Entries taken from a collection:
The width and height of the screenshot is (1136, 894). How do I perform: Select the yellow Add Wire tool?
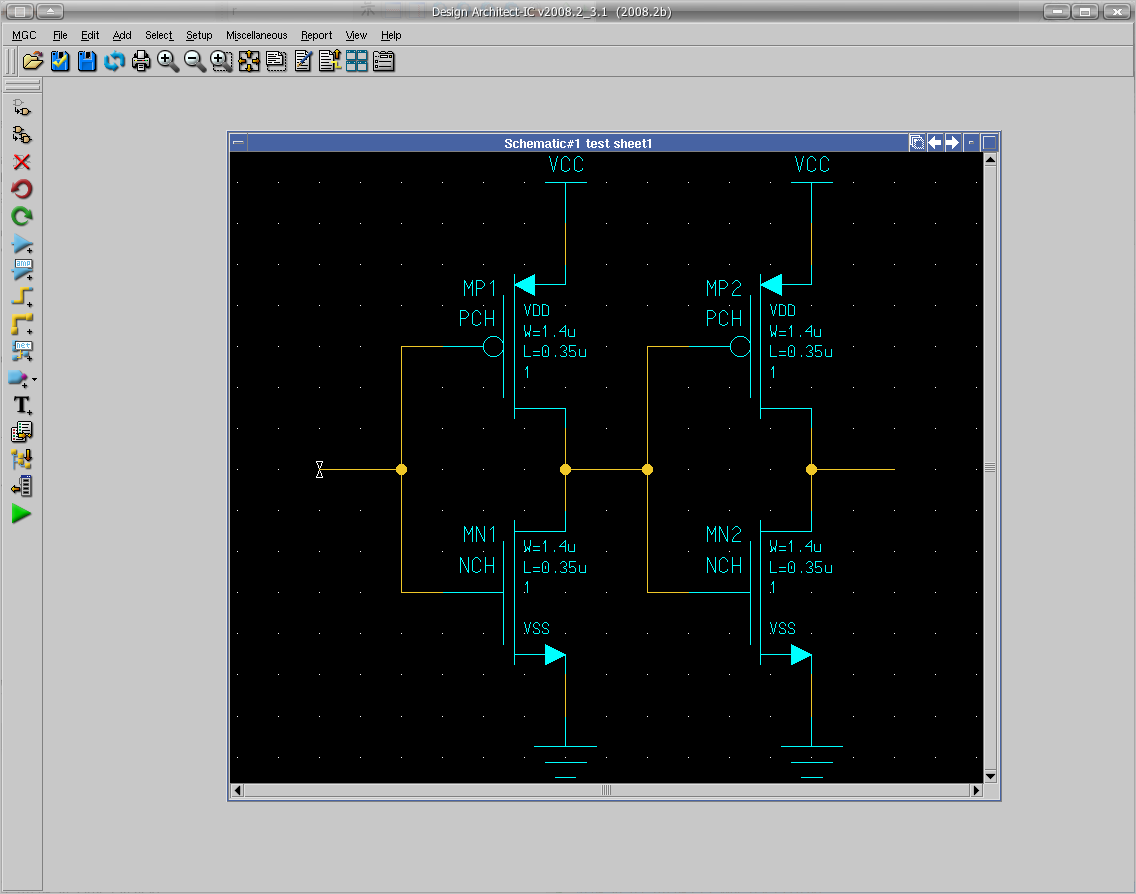tap(21, 297)
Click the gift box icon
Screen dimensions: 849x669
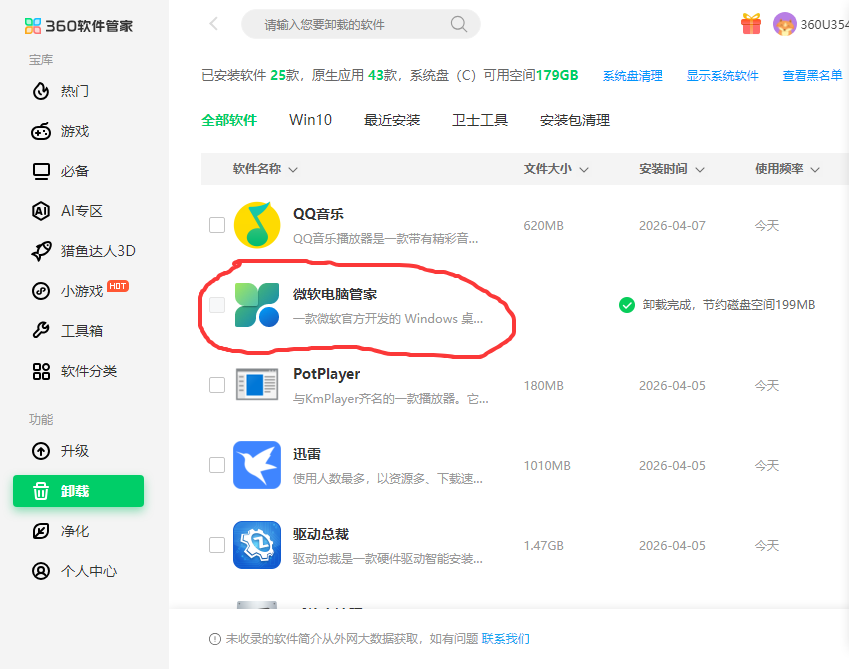(x=751, y=24)
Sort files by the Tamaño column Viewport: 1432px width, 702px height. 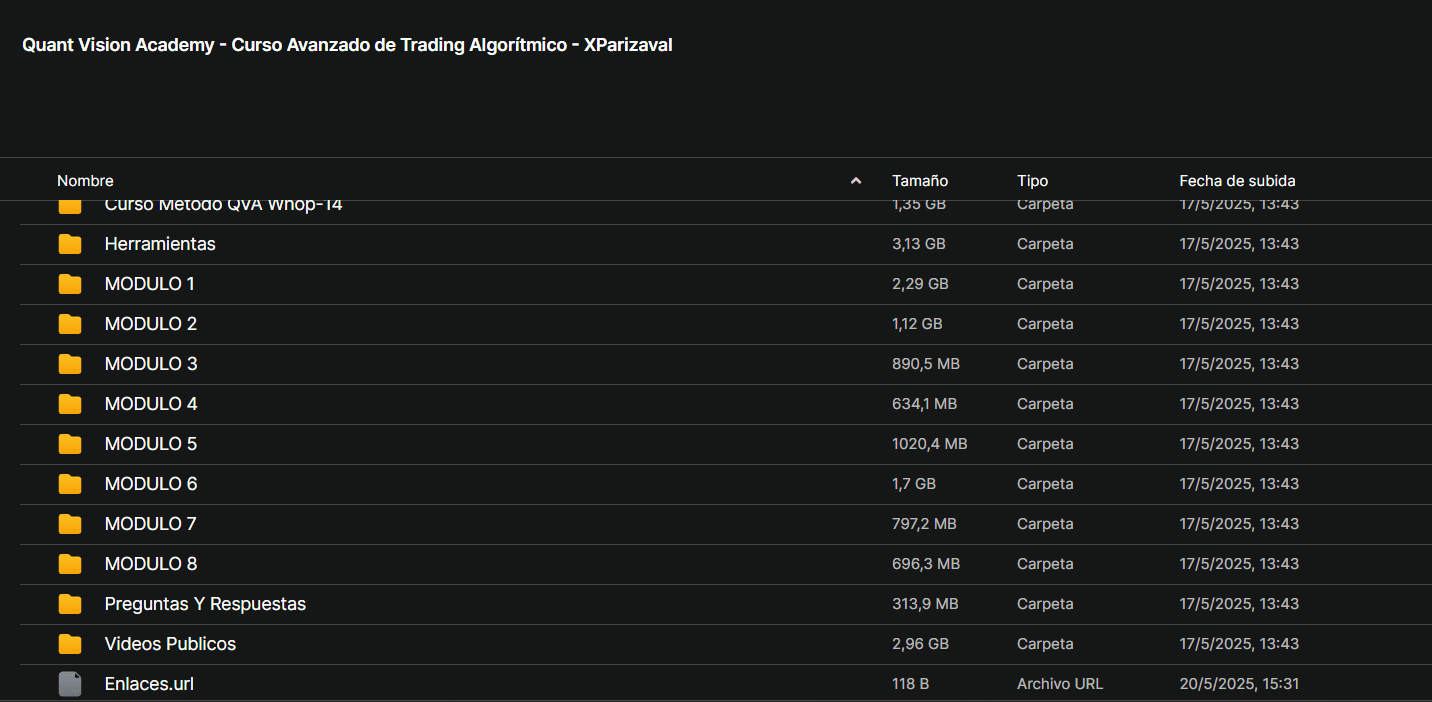tap(920, 181)
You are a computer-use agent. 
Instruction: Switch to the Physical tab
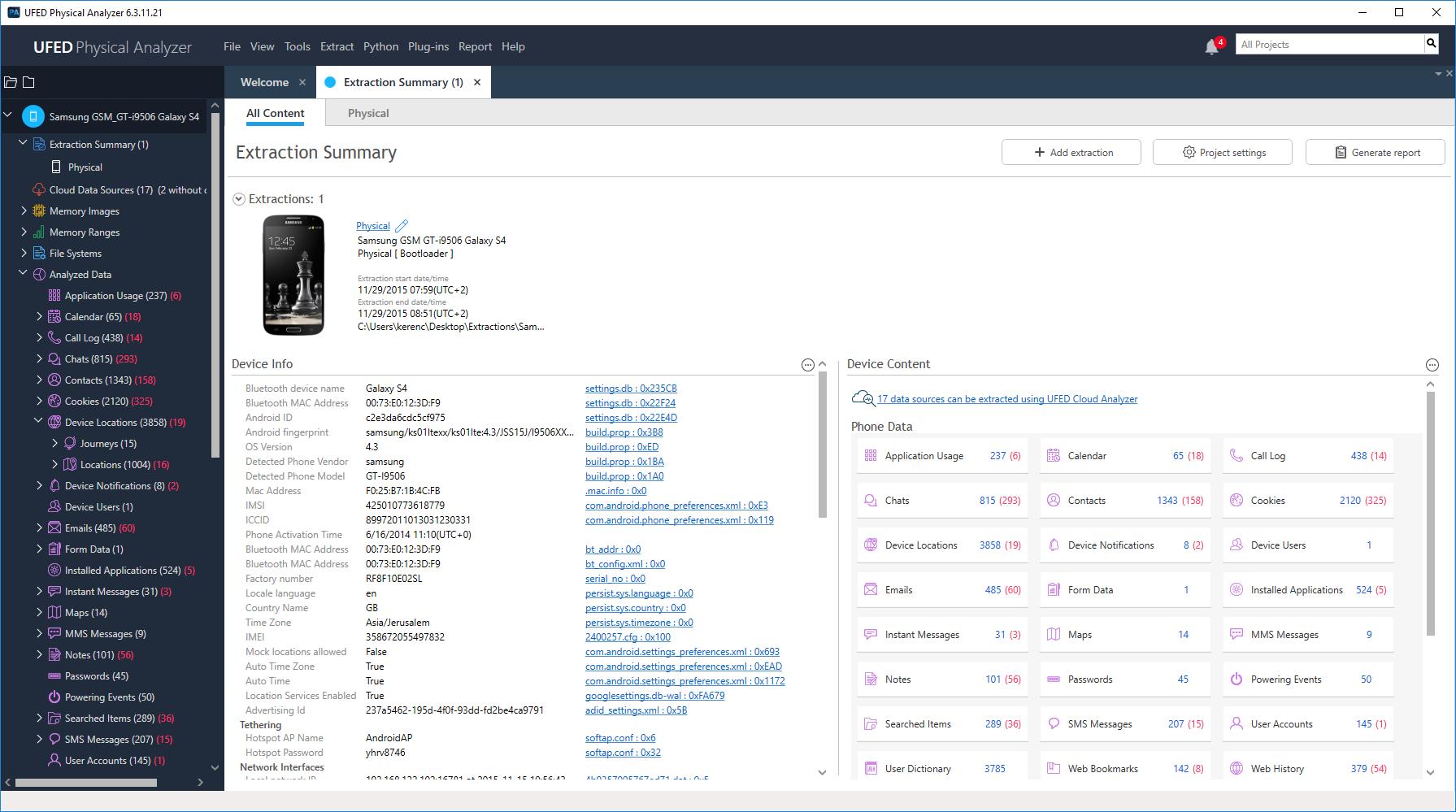pos(368,113)
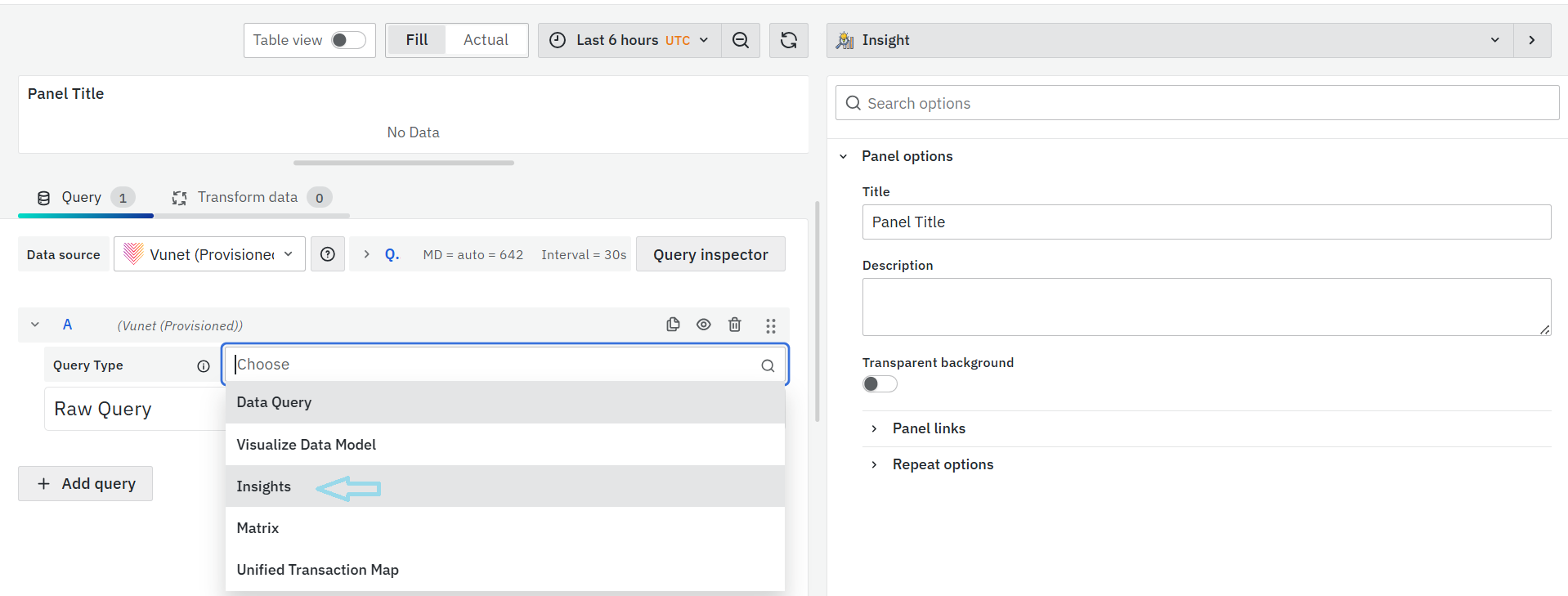Click the Query inspector button
1568x596 pixels.
(x=710, y=254)
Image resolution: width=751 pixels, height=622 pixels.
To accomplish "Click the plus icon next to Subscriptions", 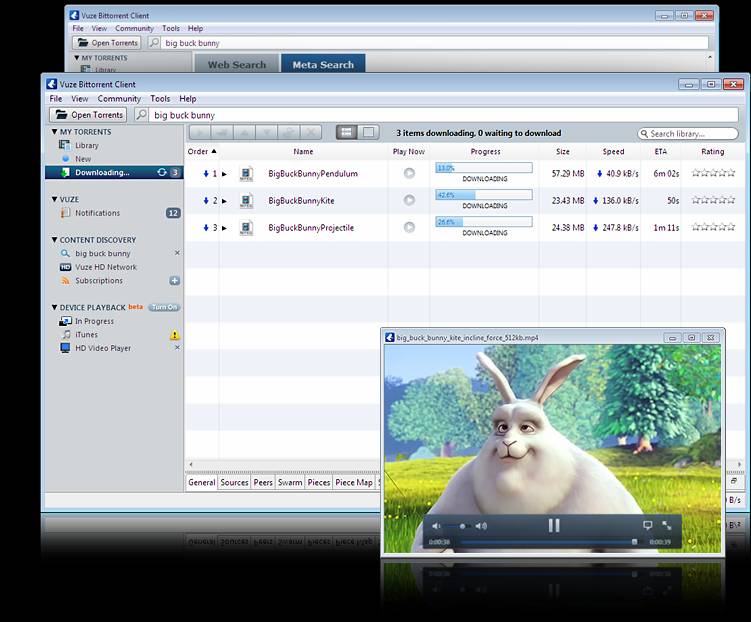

▸ EXERCISE GOAL
Omit all pictures, and repeat exactly the lines from the line containing "Image resolution: width=751" through the end of the data.

▸ RESULT FOR THIS EXERCISE
Image resolution: width=751 pixels, height=622 pixels.
To accomplish "Click the plus icon next to Subscriptions", 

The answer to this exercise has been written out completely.